start
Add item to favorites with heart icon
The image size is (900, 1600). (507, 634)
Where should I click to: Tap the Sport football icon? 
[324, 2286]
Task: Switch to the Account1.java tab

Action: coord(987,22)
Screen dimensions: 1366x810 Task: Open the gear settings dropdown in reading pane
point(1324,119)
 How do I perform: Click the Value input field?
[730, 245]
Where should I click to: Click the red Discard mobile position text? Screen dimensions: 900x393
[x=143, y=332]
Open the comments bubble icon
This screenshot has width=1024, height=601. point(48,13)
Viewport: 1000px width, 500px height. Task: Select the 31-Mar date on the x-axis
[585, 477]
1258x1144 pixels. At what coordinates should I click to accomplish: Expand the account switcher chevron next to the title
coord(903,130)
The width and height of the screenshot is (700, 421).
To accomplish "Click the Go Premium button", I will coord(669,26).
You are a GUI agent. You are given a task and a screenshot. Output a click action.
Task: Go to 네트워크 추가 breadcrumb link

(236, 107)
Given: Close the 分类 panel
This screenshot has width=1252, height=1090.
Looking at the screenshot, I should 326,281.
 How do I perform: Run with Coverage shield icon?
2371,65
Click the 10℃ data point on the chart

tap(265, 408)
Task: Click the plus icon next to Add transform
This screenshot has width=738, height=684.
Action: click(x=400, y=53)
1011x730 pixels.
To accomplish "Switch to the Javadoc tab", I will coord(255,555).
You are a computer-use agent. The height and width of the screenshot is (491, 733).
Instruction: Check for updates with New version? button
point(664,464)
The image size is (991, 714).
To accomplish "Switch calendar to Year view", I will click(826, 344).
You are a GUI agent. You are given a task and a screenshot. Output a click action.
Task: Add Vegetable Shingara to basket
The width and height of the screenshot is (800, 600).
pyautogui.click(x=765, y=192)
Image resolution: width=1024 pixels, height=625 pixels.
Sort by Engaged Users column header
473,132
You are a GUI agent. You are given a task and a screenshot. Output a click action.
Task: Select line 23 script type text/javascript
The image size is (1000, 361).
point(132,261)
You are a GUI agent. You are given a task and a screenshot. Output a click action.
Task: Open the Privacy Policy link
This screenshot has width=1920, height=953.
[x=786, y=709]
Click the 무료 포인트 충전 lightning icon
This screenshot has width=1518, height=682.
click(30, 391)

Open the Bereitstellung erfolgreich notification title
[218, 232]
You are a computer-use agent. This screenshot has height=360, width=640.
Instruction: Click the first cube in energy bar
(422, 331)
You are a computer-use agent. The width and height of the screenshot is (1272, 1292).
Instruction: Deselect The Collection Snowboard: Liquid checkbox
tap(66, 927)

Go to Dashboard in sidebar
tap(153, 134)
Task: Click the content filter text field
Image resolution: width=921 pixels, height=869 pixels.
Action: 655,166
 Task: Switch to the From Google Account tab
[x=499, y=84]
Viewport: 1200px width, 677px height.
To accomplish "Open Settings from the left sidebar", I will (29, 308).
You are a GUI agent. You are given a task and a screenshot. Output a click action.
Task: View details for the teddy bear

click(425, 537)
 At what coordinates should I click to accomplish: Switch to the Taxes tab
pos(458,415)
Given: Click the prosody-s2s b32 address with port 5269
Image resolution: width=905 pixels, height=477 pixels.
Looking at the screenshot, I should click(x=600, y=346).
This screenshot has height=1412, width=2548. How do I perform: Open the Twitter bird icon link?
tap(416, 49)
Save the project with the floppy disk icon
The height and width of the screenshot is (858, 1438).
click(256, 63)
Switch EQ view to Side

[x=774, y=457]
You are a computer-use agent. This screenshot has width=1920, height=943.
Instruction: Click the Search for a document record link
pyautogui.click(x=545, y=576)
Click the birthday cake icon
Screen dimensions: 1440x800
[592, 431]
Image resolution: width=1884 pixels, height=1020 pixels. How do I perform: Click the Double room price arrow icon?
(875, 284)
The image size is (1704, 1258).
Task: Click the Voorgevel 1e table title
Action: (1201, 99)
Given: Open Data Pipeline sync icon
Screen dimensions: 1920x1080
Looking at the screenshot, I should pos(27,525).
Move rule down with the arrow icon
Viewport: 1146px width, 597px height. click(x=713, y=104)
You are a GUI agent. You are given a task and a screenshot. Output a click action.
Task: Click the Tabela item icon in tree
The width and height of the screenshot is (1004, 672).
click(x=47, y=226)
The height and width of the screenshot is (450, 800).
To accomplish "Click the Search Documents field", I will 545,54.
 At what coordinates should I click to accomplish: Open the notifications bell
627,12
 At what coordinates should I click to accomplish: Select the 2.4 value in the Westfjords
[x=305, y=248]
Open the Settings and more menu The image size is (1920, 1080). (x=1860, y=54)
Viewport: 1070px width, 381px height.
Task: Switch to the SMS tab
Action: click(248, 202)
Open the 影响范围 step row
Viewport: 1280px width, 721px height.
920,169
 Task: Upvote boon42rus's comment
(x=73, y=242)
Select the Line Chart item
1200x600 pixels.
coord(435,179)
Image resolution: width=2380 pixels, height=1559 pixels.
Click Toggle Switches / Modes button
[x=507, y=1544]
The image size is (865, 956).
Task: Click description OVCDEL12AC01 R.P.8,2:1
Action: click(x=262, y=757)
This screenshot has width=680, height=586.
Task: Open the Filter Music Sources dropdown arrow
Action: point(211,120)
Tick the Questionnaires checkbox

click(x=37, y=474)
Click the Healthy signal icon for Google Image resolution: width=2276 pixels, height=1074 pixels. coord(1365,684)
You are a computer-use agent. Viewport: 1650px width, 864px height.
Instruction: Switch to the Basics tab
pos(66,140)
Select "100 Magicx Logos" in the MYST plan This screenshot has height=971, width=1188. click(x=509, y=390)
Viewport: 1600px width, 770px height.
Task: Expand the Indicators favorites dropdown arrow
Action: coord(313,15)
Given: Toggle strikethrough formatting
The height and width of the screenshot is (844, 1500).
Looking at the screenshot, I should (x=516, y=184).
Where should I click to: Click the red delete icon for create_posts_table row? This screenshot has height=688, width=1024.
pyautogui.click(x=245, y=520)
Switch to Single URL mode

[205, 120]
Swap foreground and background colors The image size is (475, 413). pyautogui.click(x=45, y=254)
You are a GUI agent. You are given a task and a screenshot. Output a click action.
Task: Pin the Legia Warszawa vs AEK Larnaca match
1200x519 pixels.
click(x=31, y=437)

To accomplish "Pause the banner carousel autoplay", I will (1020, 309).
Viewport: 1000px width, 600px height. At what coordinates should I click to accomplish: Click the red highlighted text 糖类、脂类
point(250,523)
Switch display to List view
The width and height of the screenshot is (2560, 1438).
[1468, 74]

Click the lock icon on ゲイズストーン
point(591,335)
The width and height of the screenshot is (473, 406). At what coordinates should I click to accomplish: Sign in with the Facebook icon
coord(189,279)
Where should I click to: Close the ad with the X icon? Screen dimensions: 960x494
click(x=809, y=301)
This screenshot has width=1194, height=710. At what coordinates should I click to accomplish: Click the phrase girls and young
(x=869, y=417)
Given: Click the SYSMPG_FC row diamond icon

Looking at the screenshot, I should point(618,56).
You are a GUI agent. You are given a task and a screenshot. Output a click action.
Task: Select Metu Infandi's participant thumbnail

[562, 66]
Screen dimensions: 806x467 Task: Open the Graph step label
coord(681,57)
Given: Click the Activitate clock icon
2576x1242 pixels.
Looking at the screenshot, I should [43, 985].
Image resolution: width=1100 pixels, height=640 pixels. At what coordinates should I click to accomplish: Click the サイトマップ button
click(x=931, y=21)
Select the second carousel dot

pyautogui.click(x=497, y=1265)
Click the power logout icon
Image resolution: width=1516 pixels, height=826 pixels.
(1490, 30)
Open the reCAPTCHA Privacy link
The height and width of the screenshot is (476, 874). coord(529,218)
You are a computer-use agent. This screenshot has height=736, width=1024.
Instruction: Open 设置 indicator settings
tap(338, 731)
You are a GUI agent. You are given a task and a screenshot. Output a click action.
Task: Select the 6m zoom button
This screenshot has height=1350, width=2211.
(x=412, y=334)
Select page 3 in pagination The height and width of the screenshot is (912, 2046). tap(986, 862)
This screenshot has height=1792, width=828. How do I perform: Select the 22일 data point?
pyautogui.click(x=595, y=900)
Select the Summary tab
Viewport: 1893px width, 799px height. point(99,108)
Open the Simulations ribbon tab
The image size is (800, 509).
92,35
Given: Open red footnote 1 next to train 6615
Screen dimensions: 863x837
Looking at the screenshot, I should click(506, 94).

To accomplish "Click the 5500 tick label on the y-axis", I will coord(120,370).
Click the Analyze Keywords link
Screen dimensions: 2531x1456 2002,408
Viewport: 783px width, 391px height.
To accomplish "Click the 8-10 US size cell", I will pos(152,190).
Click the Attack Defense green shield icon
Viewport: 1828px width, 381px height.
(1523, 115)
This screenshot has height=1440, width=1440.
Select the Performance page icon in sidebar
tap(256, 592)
end
GOAL ▸
Rewrite the part of the lines that opens with the line containing "Given: Open red footnote 1 next to train 6615" and closes at the end of the lines, changing "Viewport" to "Window size" and leaving everything else unchanged.

FULL SOLUTION ▸
Given: Open red footnote 1 next to train 6615
Screen dimensions: 863x837
Looking at the screenshot, I should click(506, 94).

To accomplish "Click the 5500 tick label on the y-axis", I will coord(120,370).
Click the Analyze Keywords link
Screen dimensions: 2531x1456 2002,408
Window size: 783px width, 391px height.
To accomplish "Click the 8-10 US size cell", I will pos(152,190).
Click the Attack Defense green shield icon
Window size: 1828px width, 381px height.
(1523, 115)
This screenshot has height=1440, width=1440.
Select the Performance page icon in sidebar
tap(256, 592)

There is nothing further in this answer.